* **Excerpt**:
2004 DIRECTORS' STOCK OPTION PLAN

This 2004 Directors' Stock Option Plan (the "Plan") is
adopted in consideration for services rendered and to be rendered to Pro-Dex,
Inc. and related companies.

1.                 
Definitions. Unless otherwise indicated or required by the
particular context, the terms used in this Plan shall have the following
meanings:

(a)               
Board: The Board of Directors of Pro-Dex, Inc.

(b)               
Code: The Internal Revenue Code of 1986, as amended.

(c)               
Common Stock: The no par value common stock of Pro-Dex, Inc.

(d)               Company: Pro-Dex, Inc., a corporation incorporated under the
laws of Colorado, and any successors in interest by merger, operation of law,
assignment or purchase of all or substantially all of the property, assets or
business of the Company.

(e)               
Date of Grant: The date on which an Option (see below) is granted
under the Plan.

(f)                
Fair Market Value: If, at any time an Option is granted under the Plan,
the Company's Common Stock is publicly traded, Fair Market Value shall be
determined as of the last business day for which the prices or quotes discussed
in this sentence are available prior to the date an Option is granted and shall
mean (i) the average (on that date) of the high and low prices of the Common
Stock on the principal national securities exchange by which the Common Stock
is traded, if the stock is then traded on a national securities exchange; or,
(ii) the last reported sale price (on that date) of the Common Stock on NASDAQ,
if the stock is not then traded on a national securities exchange; or (iii) the
closing bid price (or average of bid prices) last quoted (on that date) by an
established quotation service for over-the-counter securities, if the stock is
not reported on NASDAQ. However, if the Common Stock is not publicly-traded at
the time an Option is granted under the Plan, Fair Market Value shall be as
determined in good faith by the Board after such consultation with outside
legal, accounting and other experts as the Board may deem advisable.

(g)               
Nonemployee Director: A person who is a member of the Board of Directors
and who is not an employee of the Company.

(h)               
Option: The rights to purchase Common Stock granted pursuant
to the terms and conditions of an Option Agreement (defined below).

* **Assignment 1**:
Answer these questions using the stock option plan excerpt:
(a) Under the laws of which state is Pro-Dex, Inc. incorporated?
(b) Who determines Fair Market Value when the Common Stock is not publicly traded at the time an Option is granted?
(c) What does the term "Code" refer to in the plan?
* **Assignment 2**:
Resume the stock option plan excerpt from the end of the definition of "Option," keeping its formal legal style.

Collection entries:
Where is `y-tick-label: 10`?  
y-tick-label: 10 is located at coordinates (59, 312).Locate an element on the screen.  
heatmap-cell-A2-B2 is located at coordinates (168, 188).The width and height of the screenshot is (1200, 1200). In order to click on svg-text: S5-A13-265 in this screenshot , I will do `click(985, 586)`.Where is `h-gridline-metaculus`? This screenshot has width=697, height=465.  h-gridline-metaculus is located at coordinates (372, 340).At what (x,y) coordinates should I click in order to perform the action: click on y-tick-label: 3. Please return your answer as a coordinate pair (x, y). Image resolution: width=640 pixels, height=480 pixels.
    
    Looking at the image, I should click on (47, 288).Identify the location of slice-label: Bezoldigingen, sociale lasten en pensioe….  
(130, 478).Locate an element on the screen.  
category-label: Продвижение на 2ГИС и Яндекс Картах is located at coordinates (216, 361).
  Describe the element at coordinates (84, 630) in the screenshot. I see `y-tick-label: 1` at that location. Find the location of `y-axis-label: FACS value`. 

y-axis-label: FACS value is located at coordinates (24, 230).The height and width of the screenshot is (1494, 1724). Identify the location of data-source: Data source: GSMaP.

* **Answer area 1**:
(a) Colorado.
(b) The Board determines it in good faith, after any consultation with outside legal, accounting and other experts that the Board deems advisable.
(c) The Internal Revenue Code of 1986, as amended.

* **Answer area 2**:
(i)                
Option Agreement:  The written agreement (including any amendments or
supplements thereto) between the Company and a Nonemployee Director designating
the terms and conditions of an Option.

 

 

(j)                
Option Shares: The shares of Common Stock underlying an Option
granted to a Nonemployee Director.

(k)                
Optionee: A Nonemployee Director who has been granted an
Option.

2.                 
Purpose and Scope.

(a)              
The purpose of this Plan is to
advance the interests of the Company and its shareholders by affording
Nonemployee Directors, whose participation and guidance contribute to the
successful operation of the Company, and affording them an opportunity for
investment in the Company and the incentive advantages inherent in stock
ownership in this Company.

(b)              
This Plan authorizes that Options
be granted to Nonemployee Directors according to the formula set forth in Section
3 of this Plan.

(c)               
It is the further intent of the
Plan that it conform in all respects with the requirements of Rule 16b-3 of the
Securities and Exchange Commission under the Exchange Act ("Rule 16b-3").
To the extent that any aspect of the Plan or its administration is at any time
viewed as inconsistent with the requirements of Rule 16b-3 or, in connection
with ISOs, the Code, that aspect shall be deemed to be modified, deleted, or
otherwise changed as necessary to ensure continued compliance with the Rule
16b-3 requirements.

3.                 
Operation of the Plan.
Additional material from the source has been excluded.